◆ SUPPLIED INFORMATION:
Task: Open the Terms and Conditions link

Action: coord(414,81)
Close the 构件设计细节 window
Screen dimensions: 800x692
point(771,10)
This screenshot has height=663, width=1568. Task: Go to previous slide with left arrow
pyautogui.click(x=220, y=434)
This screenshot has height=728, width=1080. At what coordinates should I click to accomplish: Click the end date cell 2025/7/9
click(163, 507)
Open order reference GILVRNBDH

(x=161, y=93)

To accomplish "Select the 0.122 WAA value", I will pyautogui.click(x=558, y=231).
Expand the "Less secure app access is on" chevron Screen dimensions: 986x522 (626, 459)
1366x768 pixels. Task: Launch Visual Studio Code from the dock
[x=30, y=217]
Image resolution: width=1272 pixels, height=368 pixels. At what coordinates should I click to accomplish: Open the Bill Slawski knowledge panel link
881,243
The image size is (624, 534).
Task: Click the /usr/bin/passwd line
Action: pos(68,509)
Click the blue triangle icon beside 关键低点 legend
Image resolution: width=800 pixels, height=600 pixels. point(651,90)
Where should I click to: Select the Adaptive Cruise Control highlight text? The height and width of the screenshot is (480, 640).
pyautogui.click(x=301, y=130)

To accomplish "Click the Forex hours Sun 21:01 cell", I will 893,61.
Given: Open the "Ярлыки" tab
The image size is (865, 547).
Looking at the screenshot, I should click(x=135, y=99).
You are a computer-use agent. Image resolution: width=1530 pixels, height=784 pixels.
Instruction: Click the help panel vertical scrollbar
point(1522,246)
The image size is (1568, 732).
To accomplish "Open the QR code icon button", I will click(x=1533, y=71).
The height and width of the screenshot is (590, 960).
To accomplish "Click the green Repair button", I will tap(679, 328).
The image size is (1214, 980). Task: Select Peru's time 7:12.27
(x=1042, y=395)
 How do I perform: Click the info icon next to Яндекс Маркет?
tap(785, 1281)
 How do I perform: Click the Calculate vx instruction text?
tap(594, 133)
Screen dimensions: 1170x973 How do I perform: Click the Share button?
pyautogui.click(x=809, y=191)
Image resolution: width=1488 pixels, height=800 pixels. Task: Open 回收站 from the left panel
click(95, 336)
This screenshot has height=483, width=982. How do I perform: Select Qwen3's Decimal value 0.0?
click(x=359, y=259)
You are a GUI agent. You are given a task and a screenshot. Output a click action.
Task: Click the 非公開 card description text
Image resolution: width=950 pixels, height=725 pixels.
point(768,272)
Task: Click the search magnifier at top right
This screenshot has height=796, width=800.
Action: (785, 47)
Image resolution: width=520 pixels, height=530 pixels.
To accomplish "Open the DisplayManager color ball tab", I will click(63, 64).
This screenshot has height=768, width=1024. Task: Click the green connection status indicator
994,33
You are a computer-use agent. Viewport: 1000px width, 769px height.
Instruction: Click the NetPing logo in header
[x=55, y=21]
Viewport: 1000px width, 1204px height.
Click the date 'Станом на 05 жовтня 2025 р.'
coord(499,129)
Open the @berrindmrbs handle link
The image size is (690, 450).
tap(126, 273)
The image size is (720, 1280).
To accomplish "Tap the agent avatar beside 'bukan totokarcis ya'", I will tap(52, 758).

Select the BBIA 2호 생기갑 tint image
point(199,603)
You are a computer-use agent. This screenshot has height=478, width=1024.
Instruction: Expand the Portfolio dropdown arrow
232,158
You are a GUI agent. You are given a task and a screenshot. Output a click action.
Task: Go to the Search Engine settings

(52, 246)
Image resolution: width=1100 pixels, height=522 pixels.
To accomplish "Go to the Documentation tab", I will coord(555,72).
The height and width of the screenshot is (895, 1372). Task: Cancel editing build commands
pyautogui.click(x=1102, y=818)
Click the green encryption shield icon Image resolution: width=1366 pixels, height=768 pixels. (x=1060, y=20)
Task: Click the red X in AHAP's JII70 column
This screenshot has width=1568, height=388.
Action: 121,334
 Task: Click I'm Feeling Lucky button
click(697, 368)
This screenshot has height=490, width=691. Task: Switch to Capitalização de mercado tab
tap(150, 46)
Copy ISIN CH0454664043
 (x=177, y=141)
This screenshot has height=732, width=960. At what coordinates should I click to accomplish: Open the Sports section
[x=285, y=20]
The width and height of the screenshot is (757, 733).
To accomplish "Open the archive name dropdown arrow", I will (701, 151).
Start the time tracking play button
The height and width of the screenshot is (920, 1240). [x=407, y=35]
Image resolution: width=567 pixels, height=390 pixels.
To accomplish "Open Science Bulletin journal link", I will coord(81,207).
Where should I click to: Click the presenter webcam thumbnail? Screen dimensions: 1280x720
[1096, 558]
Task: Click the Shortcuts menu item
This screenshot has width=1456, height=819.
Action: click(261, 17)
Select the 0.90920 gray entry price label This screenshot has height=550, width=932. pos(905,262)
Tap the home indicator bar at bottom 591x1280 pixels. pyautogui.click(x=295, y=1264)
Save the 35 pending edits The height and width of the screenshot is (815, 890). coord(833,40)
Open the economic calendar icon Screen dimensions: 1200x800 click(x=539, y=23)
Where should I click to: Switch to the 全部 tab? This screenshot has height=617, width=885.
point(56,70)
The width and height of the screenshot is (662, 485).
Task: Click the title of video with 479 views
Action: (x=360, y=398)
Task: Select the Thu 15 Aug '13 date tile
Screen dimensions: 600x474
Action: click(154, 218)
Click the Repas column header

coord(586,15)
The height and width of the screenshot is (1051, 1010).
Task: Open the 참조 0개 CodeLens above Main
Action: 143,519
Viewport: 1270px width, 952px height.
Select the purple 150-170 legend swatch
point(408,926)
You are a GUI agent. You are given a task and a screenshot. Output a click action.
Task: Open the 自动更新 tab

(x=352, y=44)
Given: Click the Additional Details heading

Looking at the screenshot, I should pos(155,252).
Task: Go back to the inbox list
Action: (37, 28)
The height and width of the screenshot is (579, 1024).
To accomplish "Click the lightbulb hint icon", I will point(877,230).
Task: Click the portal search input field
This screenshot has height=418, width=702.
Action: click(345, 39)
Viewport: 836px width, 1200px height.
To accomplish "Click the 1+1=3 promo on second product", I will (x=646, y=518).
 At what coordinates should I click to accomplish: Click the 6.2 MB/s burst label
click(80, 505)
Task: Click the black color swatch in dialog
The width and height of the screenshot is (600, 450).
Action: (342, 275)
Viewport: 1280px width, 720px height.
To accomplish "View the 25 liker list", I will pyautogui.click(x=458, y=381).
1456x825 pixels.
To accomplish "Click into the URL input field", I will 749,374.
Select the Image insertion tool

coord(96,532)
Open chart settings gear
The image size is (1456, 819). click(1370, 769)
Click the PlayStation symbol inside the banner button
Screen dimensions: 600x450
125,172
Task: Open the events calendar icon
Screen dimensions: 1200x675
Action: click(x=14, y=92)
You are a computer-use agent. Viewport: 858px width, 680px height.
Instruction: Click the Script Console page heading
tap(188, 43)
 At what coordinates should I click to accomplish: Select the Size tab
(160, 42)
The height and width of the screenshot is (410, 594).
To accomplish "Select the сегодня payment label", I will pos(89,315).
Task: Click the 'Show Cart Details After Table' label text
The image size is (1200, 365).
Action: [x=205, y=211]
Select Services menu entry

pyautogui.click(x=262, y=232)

◆ WHAT NEEDS TO BE DONE: Each line of the data above needs to be returned exactly.

◆ RESPONSE:
Task: Open the Terms and Conditions link

Action: coord(414,81)
Close the 构件设计细节 window
Screen dimensions: 800x692
point(771,10)
This screenshot has height=663, width=1568. Task: Go to previous slide with left arrow
pyautogui.click(x=220, y=434)
This screenshot has height=728, width=1080. At what coordinates should I click to accomplish: Click the end date cell 2025/7/9
click(163, 507)
Open order reference GILVRNBDH

(x=161, y=93)

To accomplish "Select the 0.122 WAA value", I will pyautogui.click(x=558, y=231).
Expand the "Less secure app access is on" chevron Screen dimensions: 986x522 (626, 459)
1366x768 pixels. Task: Launch Visual Studio Code from the dock
[x=30, y=217]
Image resolution: width=1272 pixels, height=368 pixels. At what coordinates should I click to accomplish: Open the Bill Slawski knowledge panel link
881,243
The image size is (624, 534).
Task: Click the /usr/bin/passwd line
Action: pos(68,509)
Click the blue triangle icon beside 关键低点 legend
Image resolution: width=800 pixels, height=600 pixels. point(651,90)
Where should I click to: Select the Adaptive Cruise Control highlight text? The height and width of the screenshot is (480, 640).
pyautogui.click(x=301, y=130)

To accomplish "Click the Forex hours Sun 21:01 cell", I will 893,61.
Given: Open the "Ярлыки" tab
The image size is (865, 547).
Looking at the screenshot, I should click(x=135, y=99).
You are a computer-use agent. Image resolution: width=1530 pixels, height=784 pixels.
Instruction: Click the help panel vertical scrollbar
point(1522,246)
The image size is (1568, 732).
To accomplish "Open the QR code icon button", I will click(x=1533, y=71).
The height and width of the screenshot is (590, 960).
To accomplish "Click the green Repair button", I will tap(679, 328).
The image size is (1214, 980). Task: Select Peru's time 7:12.27
(x=1042, y=395)
 How do I perform: Click the info icon next to Яндекс Маркет?
tap(785, 1281)
 How do I perform: Click the Calculate vx instruction text?
tap(594, 133)
Screen dimensions: 1170x973 How do I perform: Click the Share button?
pyautogui.click(x=809, y=191)
Image resolution: width=1488 pixels, height=800 pixels. Task: Open 回收站 from the left panel
click(95, 336)
This screenshot has height=483, width=982. How do I perform: Select Qwen3's Decimal value 0.0?
click(x=359, y=259)
You are a GUI agent. You are given a task and a screenshot. Output a click action.
Task: Click the 非公開 card description text
Image resolution: width=950 pixels, height=725 pixels.
point(768,272)
Task: Click the search magnifier at top right
This screenshot has height=796, width=800.
Action: (785, 47)
Image resolution: width=520 pixels, height=530 pixels.
To accomplish "Open the DisplayManager color ball tab", I will click(63, 64).
This screenshot has height=768, width=1024. Task: Click the green connection status indicator
994,33
You are a computer-use agent. Viewport: 1000px width, 769px height.
Instruction: Click the NetPing logo in header
[x=55, y=21]
Viewport: 1000px width, 1204px height.
Click the date 'Станом на 05 жовтня 2025 р.'
coord(499,129)
Open the @berrindmrbs handle link
The image size is (690, 450).
tap(126, 273)
The image size is (720, 1280).
To accomplish "Tap the agent avatar beside 'bukan totokarcis ya'", I will tap(52, 758).

Select the BBIA 2호 생기갑 tint image
point(199,603)
You are a computer-use agent. This screenshot has height=478, width=1024.
Instruction: Expand the Portfolio dropdown arrow
232,158
You are a GUI agent. You are given a task and a screenshot. Output a click action.
Task: Go to the Search Engine settings

(52, 246)
Image resolution: width=1100 pixels, height=522 pixels.
To accomplish "Go to the Documentation tab", I will coord(555,72).
The height and width of the screenshot is (895, 1372). Task: Cancel editing build commands
pyautogui.click(x=1102, y=818)
Click the green encryption shield icon Image resolution: width=1366 pixels, height=768 pixels. (x=1060, y=20)
Task: Click the red X in AHAP's JII70 column
This screenshot has width=1568, height=388.
Action: 121,334
 Task: Click I'm Feeling Lucky button
click(697, 368)
This screenshot has height=490, width=691. Task: Switch to Capitalização de mercado tab
tap(150, 46)
Copy ISIN CH0454664043
 (x=177, y=141)
This screenshot has height=732, width=960. At what coordinates should I click to accomplish: Open the Sports section
[x=285, y=20]
The width and height of the screenshot is (757, 733).
To accomplish "Open the archive name dropdown arrow", I will (701, 151).
Start the time tracking play button
The height and width of the screenshot is (920, 1240). [x=407, y=35]
Image resolution: width=567 pixels, height=390 pixels.
To accomplish "Open Science Bulletin journal link", I will coord(81,207).
Where should I click to: Click the presenter webcam thumbnail? Screen dimensions: 1280x720
[1096, 558]
Task: Click the Shortcuts menu item
This screenshot has width=1456, height=819.
Action: click(261, 17)
Select the 0.90920 gray entry price label This screenshot has height=550, width=932. pos(905,262)
Tap the home indicator bar at bottom 591x1280 pixels. pyautogui.click(x=295, y=1264)
Save the 35 pending edits The height and width of the screenshot is (815, 890). coord(833,40)
Open the economic calendar icon Screen dimensions: 1200x800 click(x=539, y=23)
Where should I click to: Switch to the 全部 tab? This screenshot has height=617, width=885.
point(56,70)
The width and height of the screenshot is (662, 485).
Task: Click the title of video with 479 views
Action: (x=360, y=398)
Task: Select the Thu 15 Aug '13 date tile
Screen dimensions: 600x474
Action: click(154, 218)
Click the Repas column header

coord(586,15)
The height and width of the screenshot is (1051, 1010).
Task: Open the 참조 0개 CodeLens above Main
Action: 143,519
Viewport: 1270px width, 952px height.
Select the purple 150-170 legend swatch
point(408,926)
You are a GUI agent. You are given a task and a screenshot. Output a click action.
Task: Open the 自动更新 tab

(x=352, y=44)
Given: Click the Additional Details heading

Looking at the screenshot, I should pos(155,252).
Task: Go back to the inbox list
Action: (37, 28)
The height and width of the screenshot is (579, 1024).
To accomplish "Click the lightbulb hint icon", I will point(877,230).
Task: Click the portal search input field
This screenshot has height=418, width=702.
Action: click(345, 39)
Viewport: 836px width, 1200px height.
To accomplish "Click the 1+1=3 promo on second product", I will (x=646, y=518).
 At what coordinates should I click to accomplish: Click the 6.2 MB/s burst label
click(80, 505)
Task: Click the black color swatch in dialog
The width and height of the screenshot is (600, 450).
Action: (342, 275)
Viewport: 1280px width, 720px height.
To accomplish "View the 25 liker list", I will pyautogui.click(x=458, y=381).
1456x825 pixels.
To accomplish "Click into the URL input field", I will 749,374.
Select the Image insertion tool

coord(96,532)
Open chart settings gear
The image size is (1456, 819). click(1370, 769)
Click the PlayStation symbol inside the banner button
Screen dimensions: 600x450
125,172
Task: Open the events calendar icon
Screen dimensions: 1200x675
Action: click(x=14, y=92)
You are a computer-use agent. Viewport: 858px width, 680px height.
Instruction: Click the Script Console page heading
tap(188, 43)
 At what coordinates should I click to accomplish: Select the Size tab
(160, 42)
The height and width of the screenshot is (410, 594).
To accomplish "Select the сегодня payment label", I will pos(89,315).
Task: Click the 'Show Cart Details After Table' label text
The image size is (1200, 365).
Action: [x=205, y=211]
Select Services menu entry

pyautogui.click(x=262, y=232)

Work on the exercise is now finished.